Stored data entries
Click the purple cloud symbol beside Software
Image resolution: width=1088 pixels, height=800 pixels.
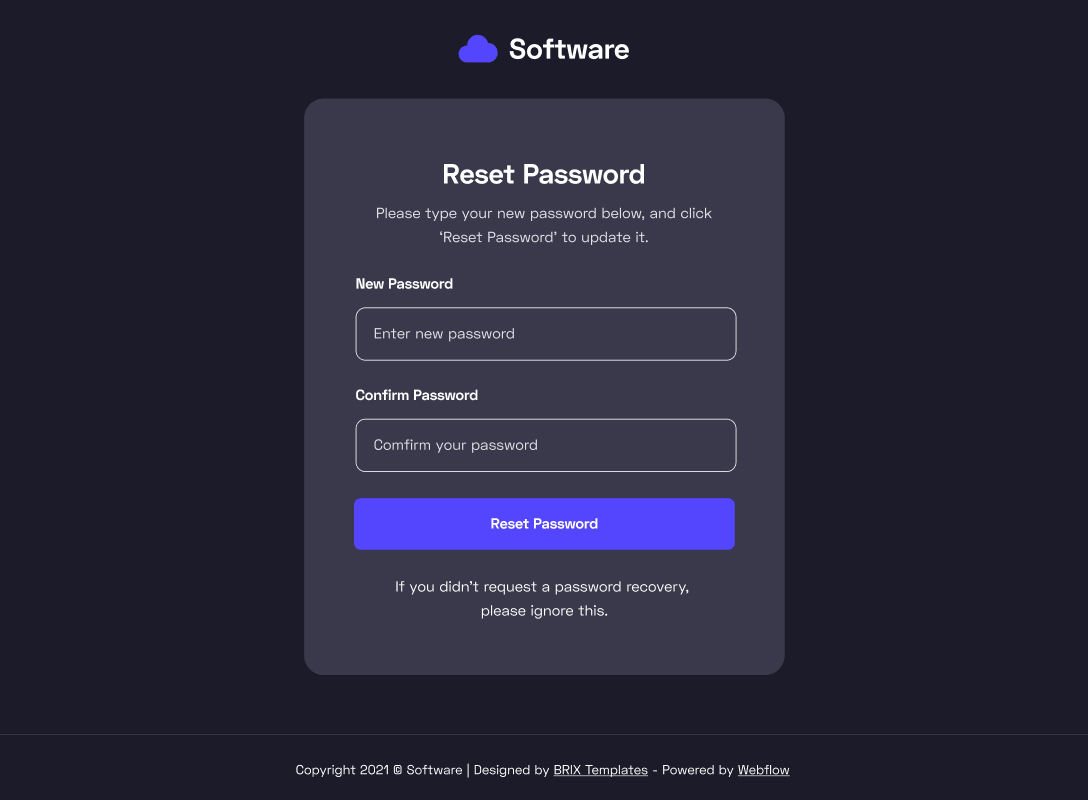[x=478, y=48]
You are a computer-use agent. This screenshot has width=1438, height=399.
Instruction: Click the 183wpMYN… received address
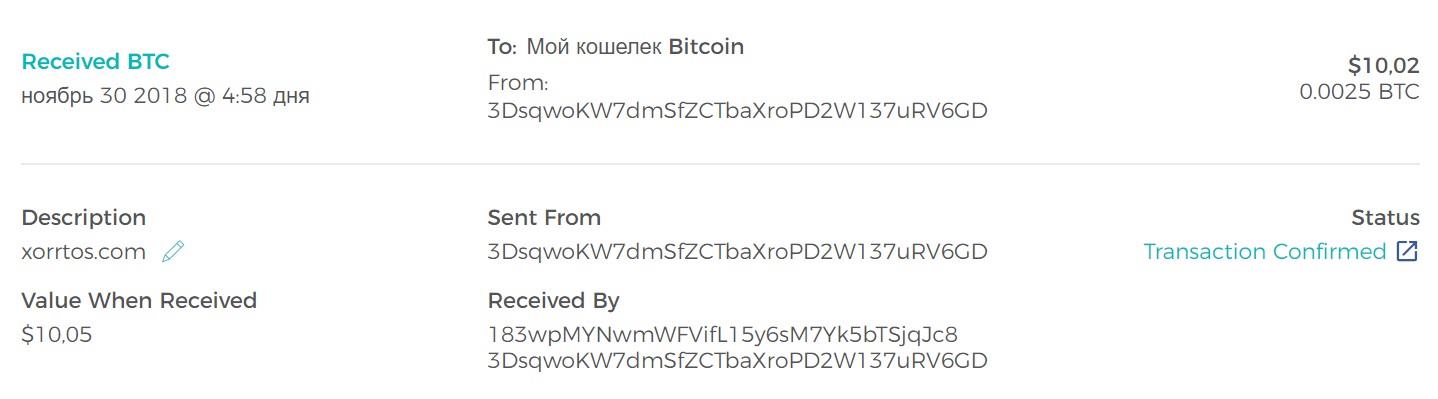[x=723, y=334]
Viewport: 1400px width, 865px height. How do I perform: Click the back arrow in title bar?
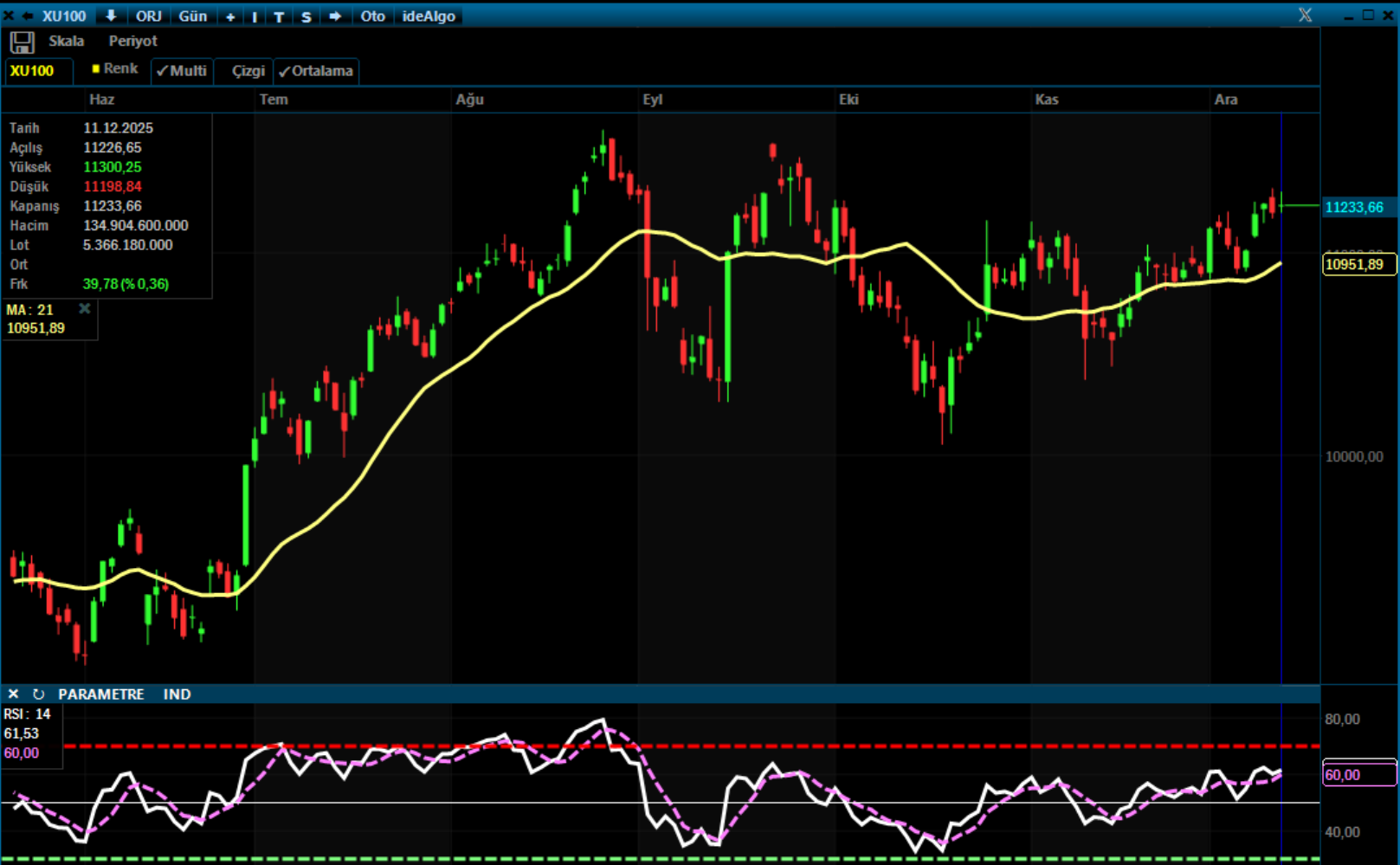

--- THE TASK ---
With the pictures excluded, transcribe word for word only the lines from the one containing "Instruction: Click the" through the last line of the records.

--- TASK ANSWER ---
Instruction: Click the 183wpMYN… received address
[x=723, y=334]
Viewport: 1400px width, 865px height. How do I perform: Click the back arrow in title bar?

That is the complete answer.